Stored entries
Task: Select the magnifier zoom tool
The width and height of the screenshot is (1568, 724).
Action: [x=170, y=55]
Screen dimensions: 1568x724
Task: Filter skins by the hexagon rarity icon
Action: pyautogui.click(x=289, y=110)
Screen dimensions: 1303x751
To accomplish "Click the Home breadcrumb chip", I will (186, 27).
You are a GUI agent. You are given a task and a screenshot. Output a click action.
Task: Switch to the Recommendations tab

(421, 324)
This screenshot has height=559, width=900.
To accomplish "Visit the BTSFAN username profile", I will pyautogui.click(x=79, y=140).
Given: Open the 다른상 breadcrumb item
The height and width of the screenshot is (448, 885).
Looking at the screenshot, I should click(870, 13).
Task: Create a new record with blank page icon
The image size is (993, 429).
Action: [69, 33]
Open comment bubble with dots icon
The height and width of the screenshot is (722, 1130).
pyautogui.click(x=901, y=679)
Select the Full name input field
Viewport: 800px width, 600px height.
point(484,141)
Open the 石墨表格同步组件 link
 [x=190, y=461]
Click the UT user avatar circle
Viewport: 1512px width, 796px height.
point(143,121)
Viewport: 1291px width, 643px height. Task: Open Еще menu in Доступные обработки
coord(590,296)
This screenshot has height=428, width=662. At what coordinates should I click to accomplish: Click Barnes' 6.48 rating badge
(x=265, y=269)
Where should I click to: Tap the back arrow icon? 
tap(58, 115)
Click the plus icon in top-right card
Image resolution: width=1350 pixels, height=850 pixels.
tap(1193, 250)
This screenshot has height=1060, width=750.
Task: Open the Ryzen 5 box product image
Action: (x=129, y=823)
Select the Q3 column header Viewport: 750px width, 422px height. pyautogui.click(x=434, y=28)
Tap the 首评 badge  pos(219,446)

> Your objective: Filter by the word "breadcrumb": copy every line of the data that holds it.

> The answer:
To accomplish "Click the Home breadcrumb chip", I will (186, 27).
Given: Open the 다른상 breadcrumb item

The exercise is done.